Fairtrade beans and plant-based milk makes your daily habit an eco cup of gold, right? Well, we look into how your method of preparation could actually be making the planet more than just a little bit despressod…

Like my curious.earth peers, before most acts of consumption, I stop in my vegan-Birkenstock made tracks and reflect upon the sustainability implications of my choices. Yet with a bit more time on my hands during lockdown, I decided upon a more proactive audit of my activities to ensure each was aligning to the curious ethos.

So I started at the beginning. Which is a very good place to start, but only once I’ve had my morning coffee. So here I am, frozen in my kitchen, various coffee paraphernalia smattered across the worktop, bleary-eyes trying to focus on how to accomplish the perfect balance of ritualistic satisfaction and environmental conservation.

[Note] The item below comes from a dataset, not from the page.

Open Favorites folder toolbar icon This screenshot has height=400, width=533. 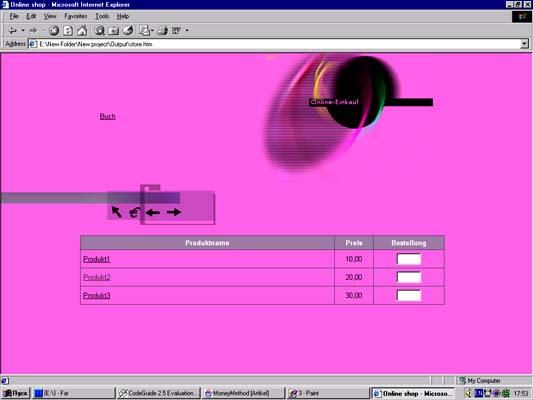point(114,31)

We know that how coffee has been cultivated, and its impact on the ecosystems where it is grown is hugely important. But you may not realise that how you prepare your coffee at home can add 50% or more to its overall environmental footprint. So, chemical withdrawals twitching, I turn to the most instantaneous option:


Instant granules last the longest in their packaging – both in terms of serving size and shelf life, making bulk buying possible – a great solution to reducing packaging and journeys to make purchases. And, given that instant coffee normally comes in glass, which isn’t particularly energy-intensive to produce, it sounds like it’s winning! “Ahem, losing” says the caffeine monkey on my shoulder – who happens to be an insidious snob. Instant coffee might be a lovely deep green on the sustainability scale, but merely a dirty, rusty bronze medal, coming across the finish line of flavour. (though the child in me wants to score it a bonus point for the amazing satisfaction of popping the top seal of a new jar with a spoon)

Okay fine, what next?


Finely ground beans come in plastic/foil packaging which is barely recyclable. And, for quality control, bags are meant to be consumed soon after opening, making buying in bulk troublesome (though I challenge even my pretentious primate to discern that his pinky-lifted,  bone-chinaed cup of joe is less than optimally fresh)

Paper filters score poorly as they’re unrecyclable once contaminated – compostable substitutes are better as they can be chucked out with food waste, but they do still require industrial composting processes. I’ve pretended to myself that this pacifies the planet, but really all I’ve been doing is turning down the volume, rather than pressing stop on a crying whale song track.

A stainless steel filter, aeropress, cafetiere or stovetop are excellent, and certainly don’t compromise on depth of flavour or chemical hit. (c 200mg caffeine a cup vs 120mg for instant). Deduct half a point for being a faff to clean, and don’t even get me started in trying to figure out how to account for the water consumption needed to do this.


Convenience, speed and flavour all have coffee monkey jumping and screeching for joy like the excitable ones you see stealing from tourists in Bali – but my eco-conscious conscience isn’t happy. As with filter, compostable and steel varieties have been made compatible – but I’m yet to make a cup which hits the same java-spot. Podback have made recycling the infinitely recyclable aluminium Nespresso pods far easier, but they’re only gradually expanding their geographical reach at present.

Yet, a crucial win for coffee pods is the optimisation of water useage. Unless you’re fastidious at filling your kettle to just the exact amount you need for instant or filtered, you’re likely removing any environmental benefit to using them in the first place.

(esspres)So what?

So I’m left, barefoot in the kitchen, kettle boiling, milk frother whirring, nespresso light blinking – wasting more energy in my indecision than one cup could ever produce. And not to mention the frustration of my caffeine-starved husband, percolating down the stairs from his lockdown office, reducing coffee’s ritual-satisfaction down to nil. (I also heard that divorcing households are increasingly bad for the environment – so I ought to listen to his own coffee monkey’s cries more seriously…)

The War of the Milks is well documented – with this summary helping give a clearer picture to what has historically given me more of a headache than severe caffeine withdrawals.

So sod it, I’m heading out, but not before checking out Ethical Consumer’s assessment of the coffee shop chains – buzz monkey buzz.